Jenny Schon: Mein Betttuch brennt Zum 50. Todestag von Ingeborg Bachmann
Jenny Schon
Mein Betttuch brennt
Zum 50. Todestag von Ingeborg Bachmann
(25. Juni 1926 in Klagenfurt; † 17. Oktober 1973 in Rom)
Ich kenne diese Flammen
ich hatte mich wundgelegen
An Heinrich von Kleist
In jungen Jahren
Und einen Brandfleck
Im Herzen
Dann tratst du ein
In meine Buchhandlung
Und stöberst in
Staubigen Folianten
Das Antiquariat
Verjüngte sich bei
Deinem Lächeln
Wir einigten uns auf
Else Lasker-Schüler
Wir hatten noch einen langen Weg
Zu ihrem „Weltende“
Ich war auch in Prag
Ich weinte in
Theresienstadt
Du wolltest Kafka
Eine Rose aufs Grab legen
Und Jacob schnupperte
An deinem Lachen
Dann deckte euch
Mein wundgelegenes Laken zu
Weil ihr frort
Im Jänner ist es
Kalt in Prag
Ich kenne die Kälte
Ich bin geboren
Im Winter
In dem Land
Das mich verjagt
Ich habe mein Kinderbett
Dagelassen…
Böhmen am Meer
Eine Obsession
Der Dichter
Die sich in Illyrien
Wähnen und
Der Mimikry von Ahornbäumen
Lauschen
Dein Kindheitsfluß
Klingt böhmisch
Sagst du
Moldau, Donau
Bei mir singen Sirenen
In Elbe und Rhein
Als dein Geliebter starb
Nahm ich seine Hand
Das war’s sagte er
Und es war viel
Geh jetzt
Der Rabbi kommt
…ich ging zu Heinrich
An den Wannsee
Die Spiegelfläche grau
Und steinern wie Granit
Tiefgründig und uralt
Das Wasser das schweigt....
(aus: endlich sterblich – de brevitate vitae, Geest Verlag, 2016)

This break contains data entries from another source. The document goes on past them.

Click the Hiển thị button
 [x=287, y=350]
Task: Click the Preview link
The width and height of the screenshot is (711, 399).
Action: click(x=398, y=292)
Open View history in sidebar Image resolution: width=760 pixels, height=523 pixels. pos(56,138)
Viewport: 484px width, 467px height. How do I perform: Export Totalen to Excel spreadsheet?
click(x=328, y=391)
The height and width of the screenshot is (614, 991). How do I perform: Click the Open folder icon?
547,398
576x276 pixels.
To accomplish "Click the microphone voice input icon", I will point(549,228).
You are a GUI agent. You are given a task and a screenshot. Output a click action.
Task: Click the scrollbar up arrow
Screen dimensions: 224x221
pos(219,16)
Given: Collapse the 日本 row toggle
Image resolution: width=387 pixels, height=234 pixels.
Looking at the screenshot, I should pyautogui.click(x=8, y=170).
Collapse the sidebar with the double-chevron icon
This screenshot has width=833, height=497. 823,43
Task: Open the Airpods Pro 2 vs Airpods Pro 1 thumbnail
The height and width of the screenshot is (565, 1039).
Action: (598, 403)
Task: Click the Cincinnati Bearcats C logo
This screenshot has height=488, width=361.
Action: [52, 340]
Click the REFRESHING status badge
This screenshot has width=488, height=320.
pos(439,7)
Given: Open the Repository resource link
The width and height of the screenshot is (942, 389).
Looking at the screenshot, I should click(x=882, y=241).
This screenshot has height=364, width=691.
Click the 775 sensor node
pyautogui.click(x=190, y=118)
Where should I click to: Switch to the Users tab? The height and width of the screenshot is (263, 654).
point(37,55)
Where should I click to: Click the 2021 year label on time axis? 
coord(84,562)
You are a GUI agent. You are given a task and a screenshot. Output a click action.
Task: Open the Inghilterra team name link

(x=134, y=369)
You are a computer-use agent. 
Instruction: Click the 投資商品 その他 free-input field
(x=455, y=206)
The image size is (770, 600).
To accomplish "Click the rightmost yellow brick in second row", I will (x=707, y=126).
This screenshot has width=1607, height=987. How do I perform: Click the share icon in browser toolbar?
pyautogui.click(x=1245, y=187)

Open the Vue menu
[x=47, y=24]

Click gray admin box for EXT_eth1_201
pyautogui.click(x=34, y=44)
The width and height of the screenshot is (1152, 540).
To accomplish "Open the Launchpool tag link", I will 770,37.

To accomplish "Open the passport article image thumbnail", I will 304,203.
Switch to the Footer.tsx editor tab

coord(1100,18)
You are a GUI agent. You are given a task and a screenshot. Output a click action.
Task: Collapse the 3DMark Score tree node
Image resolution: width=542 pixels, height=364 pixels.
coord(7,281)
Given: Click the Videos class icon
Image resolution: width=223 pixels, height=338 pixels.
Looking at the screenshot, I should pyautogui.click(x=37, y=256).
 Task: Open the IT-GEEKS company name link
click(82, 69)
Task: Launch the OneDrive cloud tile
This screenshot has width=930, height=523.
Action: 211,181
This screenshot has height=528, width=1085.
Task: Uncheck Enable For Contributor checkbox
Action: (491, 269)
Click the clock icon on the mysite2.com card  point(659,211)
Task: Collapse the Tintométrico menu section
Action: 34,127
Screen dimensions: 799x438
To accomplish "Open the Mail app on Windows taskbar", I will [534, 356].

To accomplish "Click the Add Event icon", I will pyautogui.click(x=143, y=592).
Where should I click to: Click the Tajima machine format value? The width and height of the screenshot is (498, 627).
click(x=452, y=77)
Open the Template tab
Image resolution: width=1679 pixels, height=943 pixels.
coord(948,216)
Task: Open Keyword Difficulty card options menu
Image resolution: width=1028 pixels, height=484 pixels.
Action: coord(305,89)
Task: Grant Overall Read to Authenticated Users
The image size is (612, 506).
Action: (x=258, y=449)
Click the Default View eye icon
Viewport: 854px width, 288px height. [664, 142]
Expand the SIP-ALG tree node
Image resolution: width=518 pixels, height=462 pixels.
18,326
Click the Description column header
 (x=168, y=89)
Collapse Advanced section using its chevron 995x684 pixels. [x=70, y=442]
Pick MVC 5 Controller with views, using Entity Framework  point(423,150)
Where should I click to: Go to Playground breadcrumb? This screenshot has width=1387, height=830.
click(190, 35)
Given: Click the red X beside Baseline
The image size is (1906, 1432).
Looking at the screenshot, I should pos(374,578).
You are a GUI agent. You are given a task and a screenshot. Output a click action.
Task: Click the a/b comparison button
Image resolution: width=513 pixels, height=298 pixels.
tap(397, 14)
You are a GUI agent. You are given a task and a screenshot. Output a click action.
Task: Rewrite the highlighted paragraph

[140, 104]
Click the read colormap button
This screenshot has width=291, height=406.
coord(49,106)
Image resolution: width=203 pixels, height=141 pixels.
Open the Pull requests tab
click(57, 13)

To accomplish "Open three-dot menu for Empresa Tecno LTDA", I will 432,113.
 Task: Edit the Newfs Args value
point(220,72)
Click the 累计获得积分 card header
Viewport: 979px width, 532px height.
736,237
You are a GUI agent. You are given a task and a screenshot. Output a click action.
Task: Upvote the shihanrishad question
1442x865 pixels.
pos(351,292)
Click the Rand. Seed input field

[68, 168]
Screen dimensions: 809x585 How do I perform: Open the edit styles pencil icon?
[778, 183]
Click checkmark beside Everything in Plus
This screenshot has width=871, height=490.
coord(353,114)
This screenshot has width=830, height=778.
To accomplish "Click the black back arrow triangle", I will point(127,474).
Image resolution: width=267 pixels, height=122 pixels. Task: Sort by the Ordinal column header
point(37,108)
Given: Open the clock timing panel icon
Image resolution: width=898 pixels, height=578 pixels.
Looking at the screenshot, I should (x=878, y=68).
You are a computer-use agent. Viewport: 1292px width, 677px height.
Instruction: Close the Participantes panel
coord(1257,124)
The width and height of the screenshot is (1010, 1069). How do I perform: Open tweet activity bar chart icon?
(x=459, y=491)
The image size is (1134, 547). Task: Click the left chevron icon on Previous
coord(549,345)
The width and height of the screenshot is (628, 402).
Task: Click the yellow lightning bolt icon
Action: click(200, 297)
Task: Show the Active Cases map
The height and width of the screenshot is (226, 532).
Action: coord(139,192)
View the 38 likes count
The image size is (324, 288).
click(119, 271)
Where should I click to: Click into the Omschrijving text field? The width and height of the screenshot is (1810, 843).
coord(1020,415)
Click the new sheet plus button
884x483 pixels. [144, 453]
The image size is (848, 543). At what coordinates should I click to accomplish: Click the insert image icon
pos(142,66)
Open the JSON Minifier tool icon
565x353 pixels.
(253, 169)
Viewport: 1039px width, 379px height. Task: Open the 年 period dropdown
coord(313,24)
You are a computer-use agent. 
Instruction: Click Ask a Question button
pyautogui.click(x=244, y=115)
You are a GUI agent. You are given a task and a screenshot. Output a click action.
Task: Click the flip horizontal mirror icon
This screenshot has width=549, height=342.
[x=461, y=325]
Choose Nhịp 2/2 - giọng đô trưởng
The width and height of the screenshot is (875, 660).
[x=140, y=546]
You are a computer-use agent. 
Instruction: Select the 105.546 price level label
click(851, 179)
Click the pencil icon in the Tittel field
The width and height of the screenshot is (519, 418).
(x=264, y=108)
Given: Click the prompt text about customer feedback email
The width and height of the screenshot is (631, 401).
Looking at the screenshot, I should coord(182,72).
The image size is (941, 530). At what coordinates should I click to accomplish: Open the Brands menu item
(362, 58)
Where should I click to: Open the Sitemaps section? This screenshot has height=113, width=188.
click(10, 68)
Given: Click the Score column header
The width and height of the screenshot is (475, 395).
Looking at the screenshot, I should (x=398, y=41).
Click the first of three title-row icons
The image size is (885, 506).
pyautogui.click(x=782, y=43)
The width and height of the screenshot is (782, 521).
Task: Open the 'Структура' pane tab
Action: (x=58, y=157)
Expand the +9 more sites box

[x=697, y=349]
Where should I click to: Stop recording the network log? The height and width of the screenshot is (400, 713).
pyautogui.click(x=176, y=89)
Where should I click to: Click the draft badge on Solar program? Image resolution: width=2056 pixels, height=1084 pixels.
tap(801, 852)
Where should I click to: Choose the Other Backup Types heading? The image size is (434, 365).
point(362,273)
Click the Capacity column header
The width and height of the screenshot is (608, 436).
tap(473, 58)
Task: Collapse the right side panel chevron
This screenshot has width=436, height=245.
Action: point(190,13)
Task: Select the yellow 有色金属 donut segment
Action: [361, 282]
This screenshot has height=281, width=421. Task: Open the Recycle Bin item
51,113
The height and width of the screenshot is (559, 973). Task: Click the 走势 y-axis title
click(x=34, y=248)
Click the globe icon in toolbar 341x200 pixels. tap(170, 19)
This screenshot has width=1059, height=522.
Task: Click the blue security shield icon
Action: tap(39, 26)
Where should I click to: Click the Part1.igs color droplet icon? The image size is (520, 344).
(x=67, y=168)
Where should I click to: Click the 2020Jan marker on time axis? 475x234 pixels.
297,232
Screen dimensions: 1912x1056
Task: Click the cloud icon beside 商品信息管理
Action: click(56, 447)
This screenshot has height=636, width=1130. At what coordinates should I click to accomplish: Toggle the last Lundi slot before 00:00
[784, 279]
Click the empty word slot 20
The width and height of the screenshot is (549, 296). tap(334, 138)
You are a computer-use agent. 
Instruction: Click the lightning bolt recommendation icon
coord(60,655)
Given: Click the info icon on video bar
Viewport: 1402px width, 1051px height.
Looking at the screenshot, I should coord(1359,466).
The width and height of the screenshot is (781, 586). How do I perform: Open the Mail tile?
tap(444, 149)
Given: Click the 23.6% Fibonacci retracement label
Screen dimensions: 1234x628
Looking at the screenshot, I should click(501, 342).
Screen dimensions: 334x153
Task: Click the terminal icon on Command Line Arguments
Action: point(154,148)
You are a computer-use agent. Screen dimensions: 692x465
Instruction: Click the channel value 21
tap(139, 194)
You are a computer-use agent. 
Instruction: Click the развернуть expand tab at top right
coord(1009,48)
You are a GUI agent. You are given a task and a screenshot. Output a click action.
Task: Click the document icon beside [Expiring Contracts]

Als ich dieses Gedicht schrieb, wusste ich nicht, dass es noch einen anderen Geliebten, Adam Opel in Wien, verstorben 2018, gab, der mit ihr in Prag war. Die Mitteilung, dass Jacob Taubes mit Ingeborg Bachmann in Prag war, habe ich von Jacob Taubes persönlich in Briefen an mich.
Mittlerweile hat mir das Bachmann Archiv in Salzburg mitgeteilt, dass ein Briefwechsel
zwischen Bachmann und Taubes vorhanden ist, aber kein Hinweis auf die Prag-Reise mit Taubes.